For Immediate Release
DFO ESTABLISHES SHORTEST HALIBUT SEASON IN CANADIAN HISTORY
VANCOUVER, B.C. -Today's changes to the recreational halibut fishery, will ensure that in 2012, recreational anglers will experience the shortest halibut fishing season in memory, said Sport Fishing Institute of BC President Robert Alcock. "Minister Ashfield closed the recreational halibut fishing on September 5th last year and caused extensive economic damage to the sport fishing industry", said Alcock. "Today he served notice that recreational halibut fishing will end in the first week of August, which will wreak havoc in the sport fishing industry and which will not conserve a single fish."

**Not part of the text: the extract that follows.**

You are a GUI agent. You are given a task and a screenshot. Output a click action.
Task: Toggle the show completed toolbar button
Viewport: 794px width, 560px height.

Ashfield announced that he will not accept the unanimous recommendation of Canada's 300,000 recreational anglers and create a "fixed number' fishery that would allow recreational anglers to enjoy a predictable fishery during periods of low halibut abundance. Instead, Ashfield simply tinkered with the flawed allocation system established in 2003 which will ensure that Canada's 436 commercial halibut quota holders can continue to harvest 85% of Canada's sustainable Total Allowable Catch (TAC). The TAC is established annually by the International Pacific Halibut Commission and the amount of halibut that Canada and the US can harvest without endangering the long-term stability of halibut stocks.
During the 2011 election, Prime Minister Stephen Harper told Island residents that "Our government recognizes the importance of the halibut fishery in BC. The jobs and regional economic impact of the commercial, recreational and related tourism in BC are substantial. We remain committed to finding a solution to BC's halibut allocation issue in advance of the 2012 season that strikes a fair balance between all sectors."
"Recreational halibut fishers took the Prime Minister at his word," said Alcock. "Sadly, today we have learned the hard way that the Prime Minister's word is of little value, particularly to the hundreds of businesses, thousands of sport fishing industry employees and the hundred thousand Canadians who enjoy recreational halibut fishing."
According to a recent study conducted for the BC Seafood Alliance (the commercial sector's industry association), the recreational fishery in BC produces $642 million in annual sales, pays $150 million in wages and benefits, creates more than 7,800 jobs and 3,950 person-years of employment and contributes $240 million to the province's Gross Domestic Product.